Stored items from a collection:

________________________

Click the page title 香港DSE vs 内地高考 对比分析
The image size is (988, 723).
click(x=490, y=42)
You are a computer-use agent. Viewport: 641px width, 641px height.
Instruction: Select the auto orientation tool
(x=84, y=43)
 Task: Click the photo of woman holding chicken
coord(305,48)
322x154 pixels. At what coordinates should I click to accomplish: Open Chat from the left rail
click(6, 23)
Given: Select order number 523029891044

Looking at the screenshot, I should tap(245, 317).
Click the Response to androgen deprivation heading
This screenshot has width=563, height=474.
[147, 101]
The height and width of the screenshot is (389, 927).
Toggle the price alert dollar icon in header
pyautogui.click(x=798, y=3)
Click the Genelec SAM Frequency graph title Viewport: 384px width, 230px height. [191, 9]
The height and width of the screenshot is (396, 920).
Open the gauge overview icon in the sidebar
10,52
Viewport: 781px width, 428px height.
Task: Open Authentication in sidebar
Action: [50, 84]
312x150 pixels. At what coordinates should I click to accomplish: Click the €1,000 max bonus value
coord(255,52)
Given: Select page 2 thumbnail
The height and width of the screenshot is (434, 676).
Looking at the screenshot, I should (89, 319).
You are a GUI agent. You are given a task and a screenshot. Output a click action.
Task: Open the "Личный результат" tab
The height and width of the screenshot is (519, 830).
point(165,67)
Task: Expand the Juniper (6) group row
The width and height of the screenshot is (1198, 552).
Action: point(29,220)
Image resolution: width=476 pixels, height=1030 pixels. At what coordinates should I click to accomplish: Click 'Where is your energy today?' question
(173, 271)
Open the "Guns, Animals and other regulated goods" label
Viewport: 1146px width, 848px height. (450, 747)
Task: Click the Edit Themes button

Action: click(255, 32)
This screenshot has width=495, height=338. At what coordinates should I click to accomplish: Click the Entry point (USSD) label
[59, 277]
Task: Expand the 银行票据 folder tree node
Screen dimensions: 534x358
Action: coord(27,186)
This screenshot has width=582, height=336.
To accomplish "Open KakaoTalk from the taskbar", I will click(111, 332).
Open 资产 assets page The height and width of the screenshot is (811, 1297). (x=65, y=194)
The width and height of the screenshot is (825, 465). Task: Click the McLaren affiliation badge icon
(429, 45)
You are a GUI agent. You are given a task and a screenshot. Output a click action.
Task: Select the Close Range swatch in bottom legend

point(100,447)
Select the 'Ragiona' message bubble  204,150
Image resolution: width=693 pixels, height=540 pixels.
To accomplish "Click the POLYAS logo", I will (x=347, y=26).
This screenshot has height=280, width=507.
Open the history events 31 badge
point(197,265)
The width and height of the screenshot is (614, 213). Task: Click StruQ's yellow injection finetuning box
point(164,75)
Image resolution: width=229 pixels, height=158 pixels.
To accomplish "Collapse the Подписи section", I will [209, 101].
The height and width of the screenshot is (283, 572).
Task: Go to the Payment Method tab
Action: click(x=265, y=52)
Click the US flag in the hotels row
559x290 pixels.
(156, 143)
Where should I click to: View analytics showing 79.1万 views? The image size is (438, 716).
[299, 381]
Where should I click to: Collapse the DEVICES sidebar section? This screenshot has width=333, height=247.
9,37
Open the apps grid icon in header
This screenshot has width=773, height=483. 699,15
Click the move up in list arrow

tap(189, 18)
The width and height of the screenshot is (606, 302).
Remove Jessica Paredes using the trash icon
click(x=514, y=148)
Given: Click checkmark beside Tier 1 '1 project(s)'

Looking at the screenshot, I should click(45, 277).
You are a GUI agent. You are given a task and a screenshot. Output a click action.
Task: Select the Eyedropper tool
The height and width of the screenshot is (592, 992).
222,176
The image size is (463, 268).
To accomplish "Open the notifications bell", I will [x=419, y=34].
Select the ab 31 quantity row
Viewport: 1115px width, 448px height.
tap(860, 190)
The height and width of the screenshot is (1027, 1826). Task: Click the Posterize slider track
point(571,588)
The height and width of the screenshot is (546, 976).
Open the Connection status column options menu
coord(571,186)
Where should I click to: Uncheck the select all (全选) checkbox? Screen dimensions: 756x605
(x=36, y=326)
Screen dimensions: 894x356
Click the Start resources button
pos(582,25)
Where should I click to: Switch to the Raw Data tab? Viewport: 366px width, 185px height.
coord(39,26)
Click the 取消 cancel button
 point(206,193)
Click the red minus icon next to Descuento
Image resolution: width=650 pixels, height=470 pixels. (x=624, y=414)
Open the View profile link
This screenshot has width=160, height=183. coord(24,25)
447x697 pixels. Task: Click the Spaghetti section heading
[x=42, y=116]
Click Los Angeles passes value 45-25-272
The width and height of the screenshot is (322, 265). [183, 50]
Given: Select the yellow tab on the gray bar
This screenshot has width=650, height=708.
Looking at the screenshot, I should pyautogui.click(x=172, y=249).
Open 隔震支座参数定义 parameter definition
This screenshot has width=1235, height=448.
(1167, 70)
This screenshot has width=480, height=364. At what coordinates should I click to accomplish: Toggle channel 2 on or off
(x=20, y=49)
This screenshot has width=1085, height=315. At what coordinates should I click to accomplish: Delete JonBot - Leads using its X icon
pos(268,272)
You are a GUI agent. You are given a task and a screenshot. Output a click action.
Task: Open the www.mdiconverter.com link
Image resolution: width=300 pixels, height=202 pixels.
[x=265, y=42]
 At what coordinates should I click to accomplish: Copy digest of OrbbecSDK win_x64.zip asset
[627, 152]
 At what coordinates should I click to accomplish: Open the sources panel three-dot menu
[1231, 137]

________________________

**GOAL OF THE EXERCISE**
Look through the records above for the word "page". Report how many lines contain it, as a bare number.

**SOLUTION**
3